Task goal: Copy out each of the records below word for word, omitting the pictures.

+++++

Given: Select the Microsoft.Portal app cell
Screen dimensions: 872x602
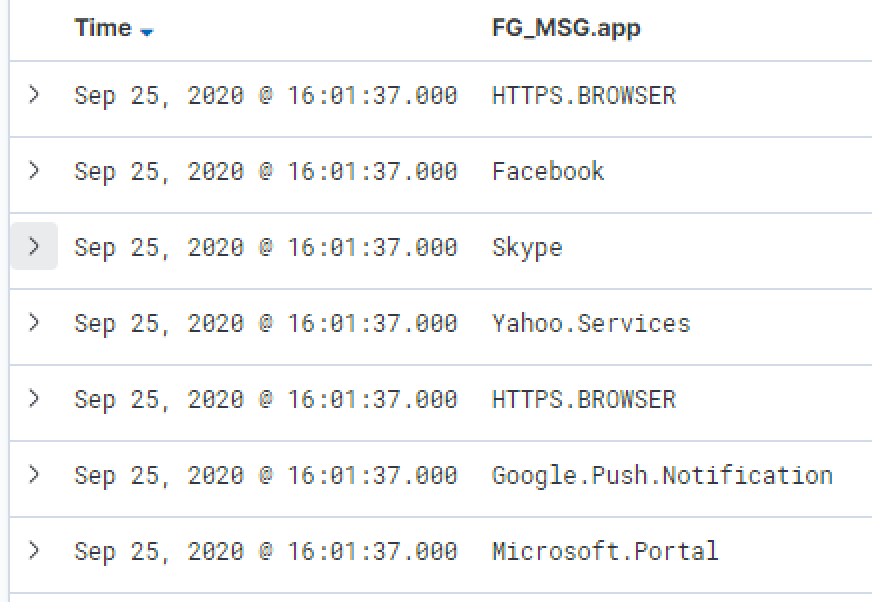Looking at the screenshot, I should (x=605, y=551).
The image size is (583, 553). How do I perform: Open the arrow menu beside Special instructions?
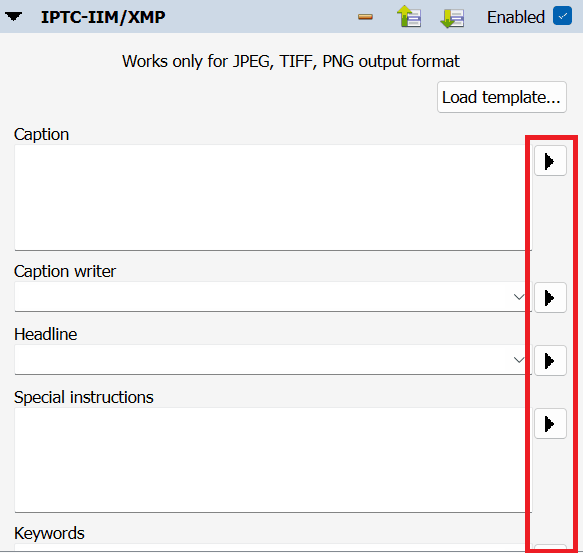(x=550, y=423)
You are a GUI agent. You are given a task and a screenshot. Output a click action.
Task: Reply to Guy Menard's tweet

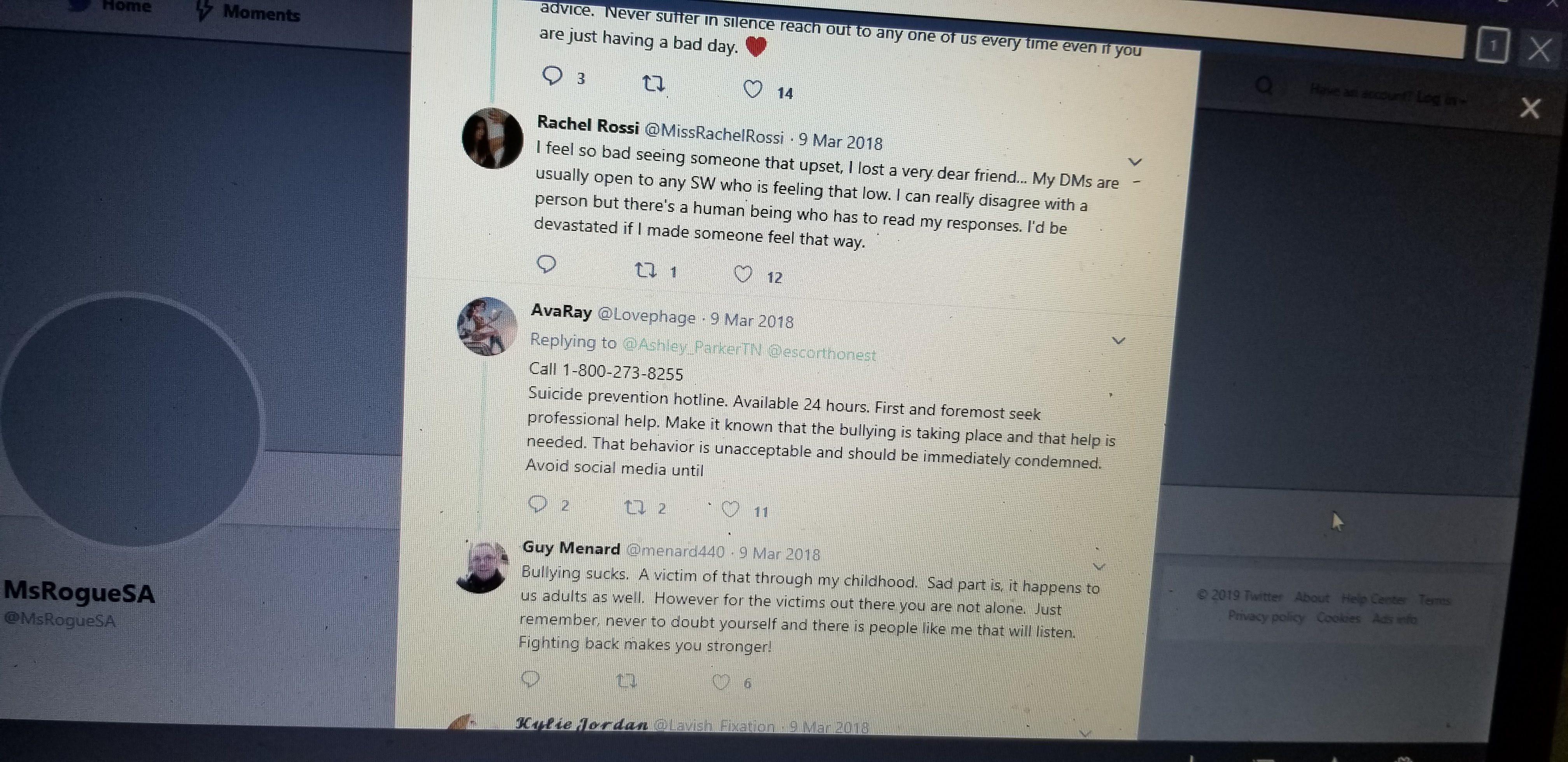click(530, 679)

+++++

Exercise result:
Given: Select the Microsoft.Portal app cell
Screen dimensions: 872x602
Looking at the screenshot, I should (x=605, y=551).
The image size is (583, 553). How do I perform: Open the arrow menu beside Special instructions?
(x=550, y=423)
You are a GUI agent. You are given a task and a screenshot. Output a click action.
Task: Reply to Guy Menard's tweet

click(530, 679)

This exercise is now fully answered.